Stored items
<<<<

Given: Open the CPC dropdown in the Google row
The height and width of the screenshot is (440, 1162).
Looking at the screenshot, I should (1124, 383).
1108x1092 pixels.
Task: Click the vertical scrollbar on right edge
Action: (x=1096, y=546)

>>>>

_REQUIRED TASK_: Write out every line of the listing above word for word, changing nothing.

_TASK RESPONSE_:
Given: Open the CPC dropdown in the Google row
The height and width of the screenshot is (440, 1162).
Looking at the screenshot, I should (1124, 383).
1108x1092 pixels.
Task: Click the vertical scrollbar on right edge
Action: (x=1096, y=546)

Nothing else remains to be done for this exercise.